● **Reading passage**:
++++
Thursday, June 24, 2010

Ginger and Sage -- The cat attack

            The weather here in San Jacinto has been getting hotter, and we're in the midst of phasing out our trips to the river and resuming our late-night walks.  It is a bit ironic that in all the time we've been going to the river where there have been feral dogs, coyotes and other predators, my girls have never been attacked.  But last Monday evening they were -- right here in our neighborhood. 

            Insofar as our late-night walks go, I prefer farm roads, but that isn't true of the girls.  They prefer to sniff the places where other dogs have been.  One of their favorite walks is on Ramona Blvd.  It isn't much of a Boulevard.  It has very little traffic and the speed limit is 35 mph, but it is wide and has a decent sidewalk on the North side of the Blvd.  We see people walking their dogs along this Blvd. during day time; and the girls find it entertaining to sniff all the bushes planted alongside the sidewalk.

            We were well into our walk.  I planned on turning north when we got to Chase Street, but we never made it.  One of the bushes my girls stuck their noses into contained a cat; which went after them in a fury.  Things happened too fast for me to be sure which girl did what, but one of them flipped the cat end over end out into the street -- a toss of about ten feet.  The cat was neither injured nor deterred because she rushed back and tore into the girls again.  My thought was that perhaps it was diseased or demented and I considered kicking it, but after getting back to its bush it stood its ground and gave up her attack -- but she hissed furiously at the girls; so I pulled the them away and we went back the way we'd come.

            When I got home I had Susan help me inspect the girls.  I expected to find deep gash marks and puncture wounds, but found nothing at all.  There was no evidence that they had been wounded in even minor ways -- and no evidence later of their licking anything that might have been beneath their fur and invisible to me.

            In retrospect I suspect this was a mother cat and beneath the bush she was guarding was her litter.  If she had no vested interest in that bush I would think she would have taken off running once she was flipped out into the street.  But she returned and essentially chased us away.

            I know there are people who walk their dogs along this Boulevard during the day.  Does she go after all the dogs the way she did mine?  Or did she just have her litter, and were Ginger and Sage the very first dogs that approached her kittens?  Whatever the case, we won't be going back that way for a while.  I'm sure the girls would like to revisit the spot, but I wouldn't.
++++
● **Tasks to carry out**:
**A)** List every named place that appears in the cat attack post.
**B)** Copy word for word the part of the cat attack post that opens with the words containing "We were well" and closes with "way we'd come.".
The lines play no part in this.

● **Dataset records**:
++++
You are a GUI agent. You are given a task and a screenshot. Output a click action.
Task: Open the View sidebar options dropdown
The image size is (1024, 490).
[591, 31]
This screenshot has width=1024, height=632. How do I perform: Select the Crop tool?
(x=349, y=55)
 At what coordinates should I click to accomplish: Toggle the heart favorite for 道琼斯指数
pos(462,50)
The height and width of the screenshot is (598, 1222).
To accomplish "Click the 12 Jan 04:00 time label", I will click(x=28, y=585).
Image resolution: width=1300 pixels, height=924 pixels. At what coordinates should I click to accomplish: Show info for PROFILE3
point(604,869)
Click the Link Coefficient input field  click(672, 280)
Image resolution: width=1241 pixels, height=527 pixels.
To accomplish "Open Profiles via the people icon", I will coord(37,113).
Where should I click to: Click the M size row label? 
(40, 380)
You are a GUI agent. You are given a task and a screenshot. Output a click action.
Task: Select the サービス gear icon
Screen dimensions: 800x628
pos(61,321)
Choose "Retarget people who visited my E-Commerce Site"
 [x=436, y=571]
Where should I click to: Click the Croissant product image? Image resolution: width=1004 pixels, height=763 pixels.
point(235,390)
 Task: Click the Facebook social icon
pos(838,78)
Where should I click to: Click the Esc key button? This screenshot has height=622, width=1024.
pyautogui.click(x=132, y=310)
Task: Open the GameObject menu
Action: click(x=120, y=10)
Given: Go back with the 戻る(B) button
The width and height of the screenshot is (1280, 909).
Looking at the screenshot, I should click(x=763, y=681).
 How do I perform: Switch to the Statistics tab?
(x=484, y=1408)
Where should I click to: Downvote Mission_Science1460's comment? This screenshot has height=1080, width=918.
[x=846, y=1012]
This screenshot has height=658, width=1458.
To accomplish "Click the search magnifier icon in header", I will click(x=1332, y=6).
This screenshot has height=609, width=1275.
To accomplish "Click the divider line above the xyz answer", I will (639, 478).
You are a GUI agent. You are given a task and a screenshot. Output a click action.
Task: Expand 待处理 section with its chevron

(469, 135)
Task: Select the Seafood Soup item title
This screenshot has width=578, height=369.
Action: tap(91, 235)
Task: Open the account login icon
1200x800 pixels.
++++
● **Solutions to each task**:
**A)** San Jacinto, Ramona Blvd., Chase Street

**B)**
We were well into our walk.  I planned on turning north when we got to Chase Street, but we never made it.  One of the bushes my girls stuck their noses into contained a cat; which went after them in a fury.  Things happened too fast for me to be sure which girl did what, but one of them flipped the cat end over end out into the street -- a toss of about ten feet.  The cat was neither injured nor deterred because she rushed back and tore into the girls again.  My thought was that perhaps it was diseased or demented and I considered kicking it, but after getting back to its bush it stood its ground and gave up her attack -- but she hissed furiously at the girls; so I pulled the them away and we went back the way we'd come.